**HOW TO COMPLETE THIS TASK**
In the records below, find the line containing "Click the green arrow labeled 1", then reproduce that line and every one after it to the end, exactly and alone.

Stored records
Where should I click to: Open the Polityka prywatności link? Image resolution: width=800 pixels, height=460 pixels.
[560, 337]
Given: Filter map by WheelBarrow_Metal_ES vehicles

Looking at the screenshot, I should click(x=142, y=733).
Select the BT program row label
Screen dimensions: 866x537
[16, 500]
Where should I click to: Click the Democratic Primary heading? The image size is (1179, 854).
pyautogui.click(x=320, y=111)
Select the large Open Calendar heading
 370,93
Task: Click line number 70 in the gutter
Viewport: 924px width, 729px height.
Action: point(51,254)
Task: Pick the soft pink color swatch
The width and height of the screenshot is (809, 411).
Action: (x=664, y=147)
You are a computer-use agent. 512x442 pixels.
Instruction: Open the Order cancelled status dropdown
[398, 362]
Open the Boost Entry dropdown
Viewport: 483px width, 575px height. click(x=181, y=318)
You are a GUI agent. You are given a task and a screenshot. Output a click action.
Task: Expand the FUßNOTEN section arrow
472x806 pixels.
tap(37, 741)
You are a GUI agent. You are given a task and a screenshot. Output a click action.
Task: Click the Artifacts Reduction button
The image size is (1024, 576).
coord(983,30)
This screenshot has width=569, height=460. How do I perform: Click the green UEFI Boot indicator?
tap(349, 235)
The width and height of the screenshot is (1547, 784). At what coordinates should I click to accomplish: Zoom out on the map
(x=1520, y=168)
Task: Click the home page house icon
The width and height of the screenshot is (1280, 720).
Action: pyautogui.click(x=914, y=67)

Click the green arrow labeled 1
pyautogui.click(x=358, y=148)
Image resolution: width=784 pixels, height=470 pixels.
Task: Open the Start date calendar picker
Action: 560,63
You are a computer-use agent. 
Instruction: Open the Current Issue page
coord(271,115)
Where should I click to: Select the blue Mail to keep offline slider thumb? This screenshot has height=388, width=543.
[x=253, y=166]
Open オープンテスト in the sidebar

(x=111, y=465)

**RESULT**
Click the green arrow labeled 1
pyautogui.click(x=358, y=148)
Image resolution: width=784 pixels, height=470 pixels.
Task: Open the Start date calendar picker
Action: 560,63
You are a computer-use agent. 
Instruction: Open the Current Issue page
coord(271,115)
Where should I click to: Select the blue Mail to keep offline slider thumb? This screenshot has height=388, width=543.
[x=253, y=166]
Open オープンテスト in the sidebar

(x=111, y=465)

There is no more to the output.